Wiebbe Hayes, le chef des loyalistes, est le premier à atteindre Pelsaert, et ensemble ils capturent les derniers hommes de Cornelisz. Pelsaert décide d’organiser un procès sur place. Parce qu’il est habité par le juste souci de voir la justice triompher dans les meilleurs délais. Aussi, ramener tout le monde dans le Sardam ça ferait trop de monde. C’est assez vite réglé, Cornelisz et ses 6 principaux associés sont pendus le 6 octobre, après avoir eu les mains coupées.
Ouééééééé !
Un dénommé Loos et un mousse du nom de Pelgrom sont condamnés à être abandonnés en Australie, à chacun de décider si c’est pire, et on n’en aura plus jamais de nouvelles. Ils sont par conséquent les premiers Européens à s’être installés de façon permanente là-bas.
- Comme quoi ça a vraiment toujours été une destination pour les condamnés.
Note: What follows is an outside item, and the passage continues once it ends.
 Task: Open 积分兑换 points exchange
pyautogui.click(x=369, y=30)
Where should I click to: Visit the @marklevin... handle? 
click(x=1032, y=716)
- Oui, et ce sont les Néerlandais qui ont commencé. Le Sardam ramène16 mutins et 70 rescapés à Batavia le 5 décembre. Au final, seuls 116 des passagers du Batavia arrivent à Batavia. Les autres partisans de Cornelisz sont jugés. Et c’est le moment qui va te faire plaire, parce que les autorités ont sorti le petit catalogue des exécutions.
- Ah, chic !
- Plusieurs sont pendus, d’autres sont flagellés, mais on a aussi des châtiments typiquement dignes de la marine. Plusieurs sont ainsi passés sous la quille, ou balancés d’un mat lors du voyage retour. Le second de Cornelisz, Jacop Pietersz, a droit à la roue.
- Effectivement, ils se sont fait plaisir.
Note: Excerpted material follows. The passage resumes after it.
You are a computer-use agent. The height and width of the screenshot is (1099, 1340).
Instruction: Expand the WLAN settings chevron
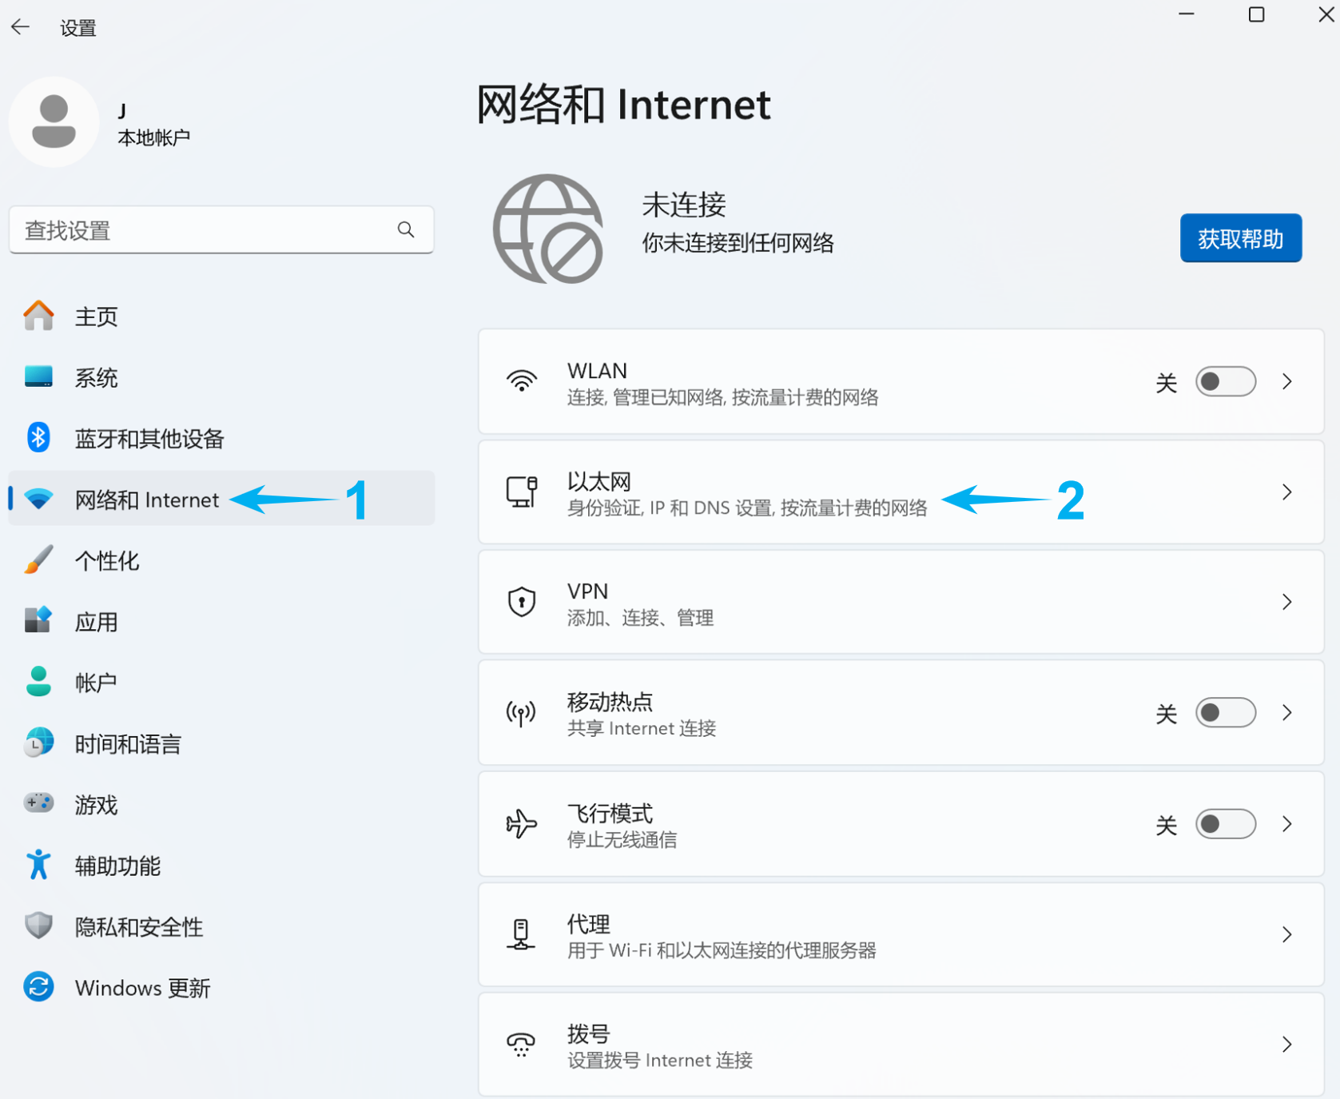1286,382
- Jacobsz est consciencieusement « interrogé », mais ne reconnaît jamais avoir participé à la mutinerie. Faute de preuve, il n’est pas exécuté, et on ne sait pas ce qu’il est devenu. Il a sans doute été emprisonné. Quant à Pelsaert, il est reconnu coupable d’avoir manqué d’autorité, ce qui le rend partiellement responsable de tout ce qui est arrivé. Ses biens sont saisis, et il meurt de maladie dans l’année.
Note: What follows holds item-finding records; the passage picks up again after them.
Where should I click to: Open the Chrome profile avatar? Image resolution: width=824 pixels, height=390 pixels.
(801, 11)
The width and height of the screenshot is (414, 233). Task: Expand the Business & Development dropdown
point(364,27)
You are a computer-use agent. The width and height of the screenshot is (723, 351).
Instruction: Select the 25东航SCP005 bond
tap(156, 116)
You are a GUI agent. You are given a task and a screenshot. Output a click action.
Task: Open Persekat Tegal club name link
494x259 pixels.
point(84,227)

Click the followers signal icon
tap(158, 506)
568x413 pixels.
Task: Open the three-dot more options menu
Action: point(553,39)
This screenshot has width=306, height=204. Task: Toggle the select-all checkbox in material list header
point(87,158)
- Ils vont finir par achever tous ceux qui avaient survécu, à ce rythme.
- Non, ça finit bien pour certains. Hayes est lui promu sergent, tandis que ses hommes passent tous caporal. Lucretia apprend que son mari est mort entre-temps, parce que décidément sa vie est une grande tranche de rigolade. Elle épousera plus tard un officier et ils rentreront à Amsterdam, où elle vit jusqu’à 81 ans. Tu seras également ravi d’apprendre que 10 des 12 coffres au trésor sont récupérés, ainsi que les cadeaux pour le grand Moghol.
- C’aurait été dommage de les perdre.
- En parlant de perte, il faut attendre 1963 pour que l’épave du Batavia soit repérée par des pêcheurs. Le fort improvisé de West Wallaby tient toujours, et se visite. Et sur Beacon Island, les archéologues trouvent aujourd'hui encore des restes humains.
- Je crois qu’on va en rester là sur les naufrages pendant un petit moment.